# Cantilever post spacing question (xpost)



## Entrenador (Oct 8, 2004)

Hi. I didn't get any replies in the brake time forum, but it's mostly tied up with disc brake questions. So any chance some cantilever brake wizards are reading?

I just put a set of Tektro Oyrx cantilevers on the front of my commuter Novara Corsa. They work a ton better than the Alivio/Ritchey pad set I removed, and were much easier to adjust. Then I tried to put a set of Oryx on the rear, but after struggling with the pad angle, I found that the rear bosses/posts are only 73mm apart. The fronts are 80mm, and it's the original fork, so I'm confused. I decided to measure my retro DB bosses, and they're set at ~77mm. Is this variation common amongst older frames? Am I stuck with the original cantilevers (beater shimano stuff) for the rear? Original post and photo are at the link below.

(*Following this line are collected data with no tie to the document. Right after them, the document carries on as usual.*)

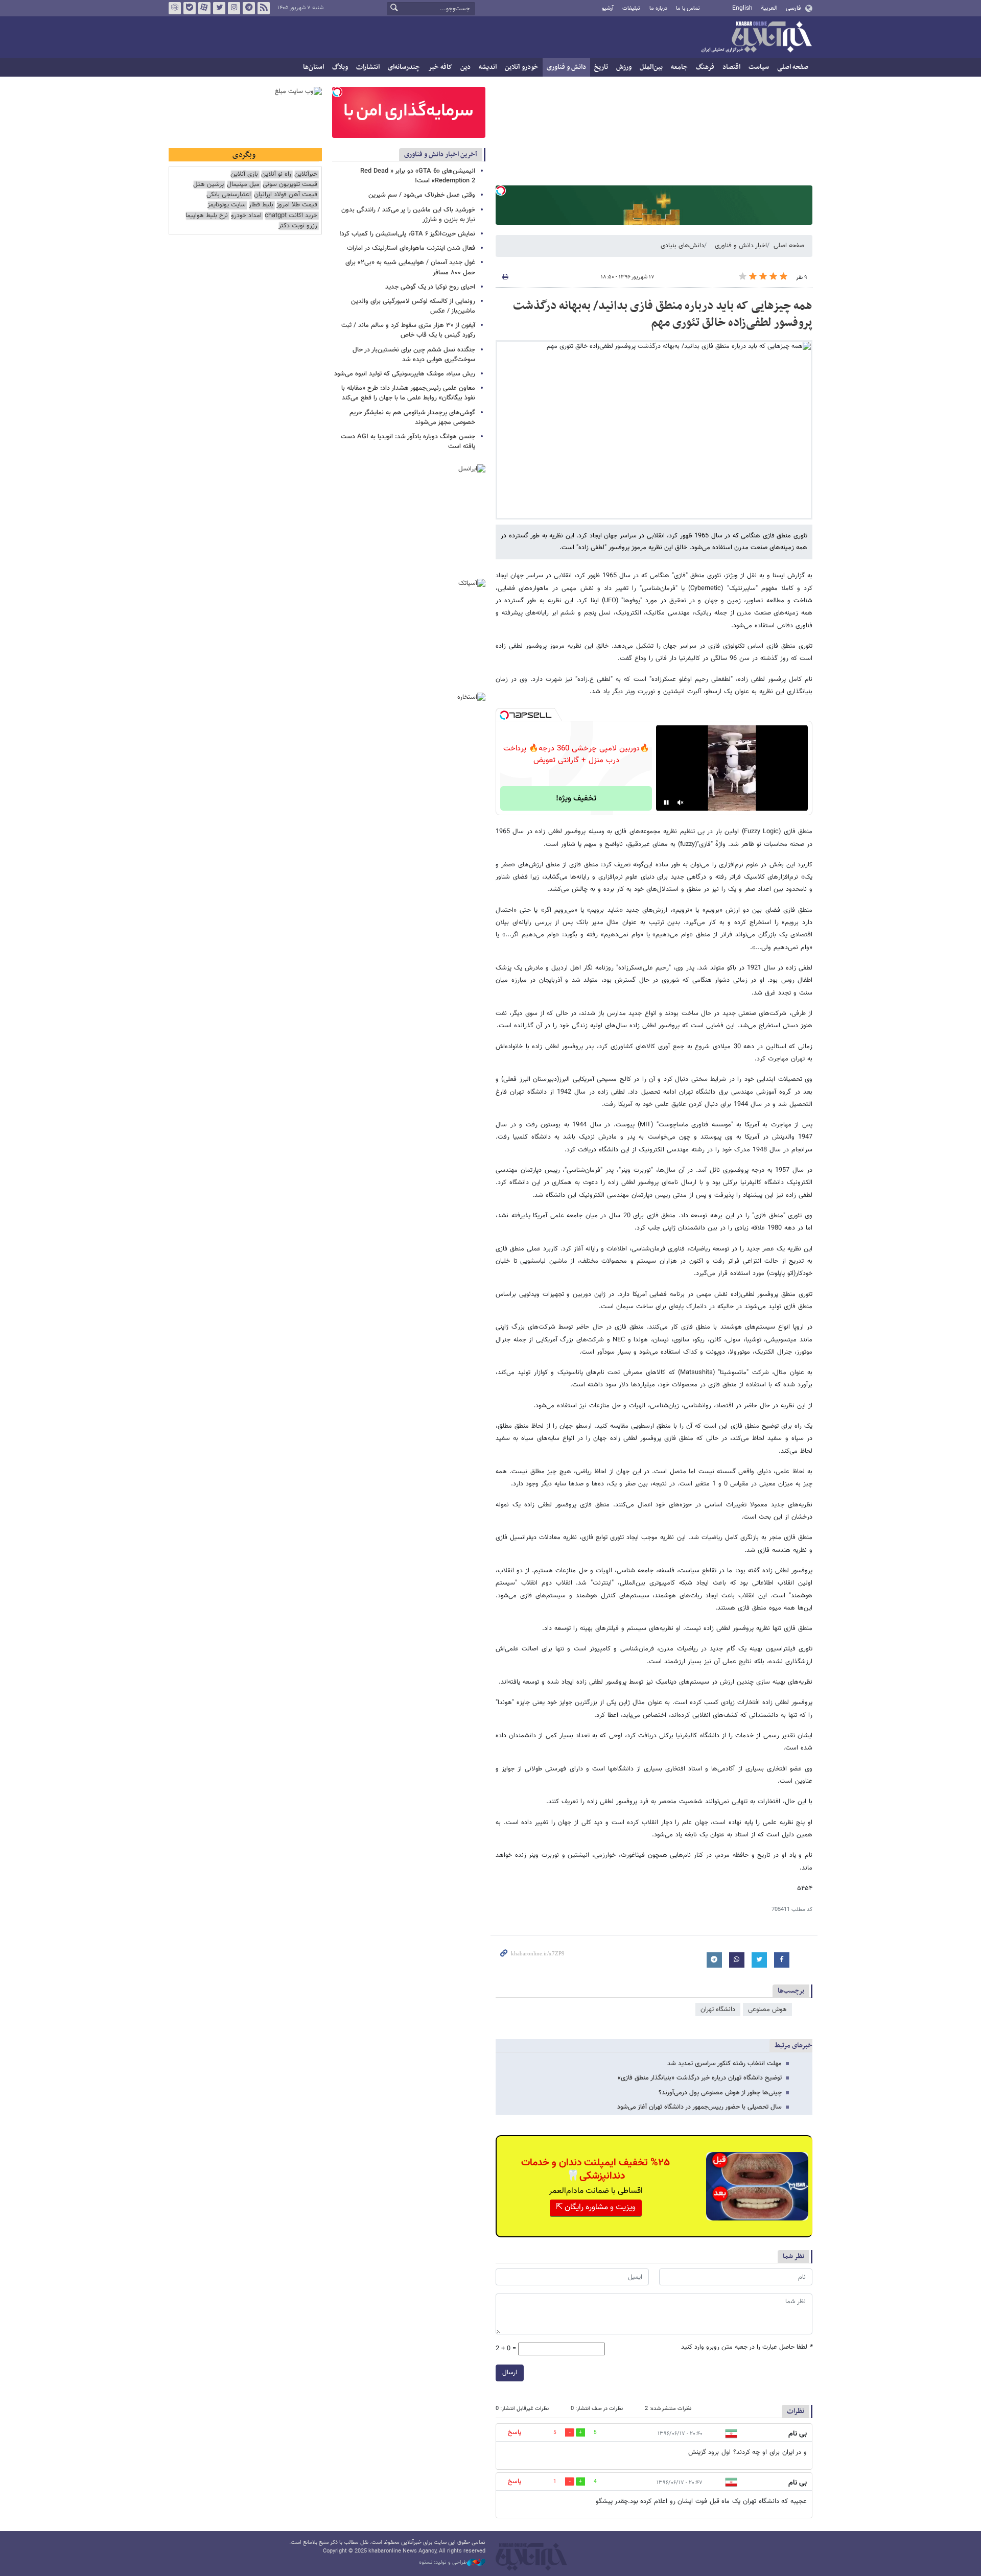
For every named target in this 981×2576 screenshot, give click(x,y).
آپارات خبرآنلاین (204, 8)
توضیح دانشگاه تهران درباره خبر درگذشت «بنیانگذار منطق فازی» (700, 2078)
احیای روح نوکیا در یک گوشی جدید (430, 287)
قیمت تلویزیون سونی (290, 185)
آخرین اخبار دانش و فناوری (440, 154)
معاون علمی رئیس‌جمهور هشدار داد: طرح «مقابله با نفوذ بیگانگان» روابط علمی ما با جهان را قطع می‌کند (408, 393)
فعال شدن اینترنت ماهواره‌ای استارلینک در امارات (411, 248)
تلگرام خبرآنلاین (249, 8)
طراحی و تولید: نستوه (443, 2563)
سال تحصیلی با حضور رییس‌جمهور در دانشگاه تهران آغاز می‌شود (699, 2107)
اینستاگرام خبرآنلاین (234, 8)
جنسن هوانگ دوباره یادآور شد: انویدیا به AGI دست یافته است (408, 442)
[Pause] (666, 802)
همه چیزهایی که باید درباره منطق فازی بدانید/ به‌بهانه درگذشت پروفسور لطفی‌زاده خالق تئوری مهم (662, 315)
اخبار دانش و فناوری (741, 246)
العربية (769, 8)
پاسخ (514, 2432)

http://forums.roadbikereview.com/showthread.php?p=1490949#poststop

Thanks for useful suggestions.


----------



## shandcycles (Jan 15, 2008)

I always shoot for 80mm spacing. It should actually vary depending on rim width but no one builds for specific rims. Distance from the axle makes a difference too. Sweet spot is about 254mm (for 26")


----------



## ssmike (Jan 21, 2004)

I just installed a set of Tektro cantis on a cross bike today. They worked best with the thinner of the two spacer washers on the inside of the brake arm. The boss spacing was 75mm. Cross bike canti spacing will tend to be narrower than mountain bike (narrower rims, narrower spacing).


----------



## Entrenador (Oct 8, 2004)

*Axle to post measurement?*



shandcycles said:


> I always shoot for 80mm spacing. It should actually vary depending on rim width but no one builds for specific rims. Distance from the axle makes a difference too. Sweet spot is about 254mm (for 26")


Hey shandcycles, is that 254mm number the distance from the center of the dropout to the center of the boss? Is this measured along the seatstay or from the center of the axle to the center point between the two bosses? Lastly, any chance you'd know what the sweet spot is for 700c cross-type frames? I measured mine along the seatstay, and it's ~292mm from the LH dropout to the LH brake boss. Seems a bit long, as the boss is almost horizontal from the rim surface.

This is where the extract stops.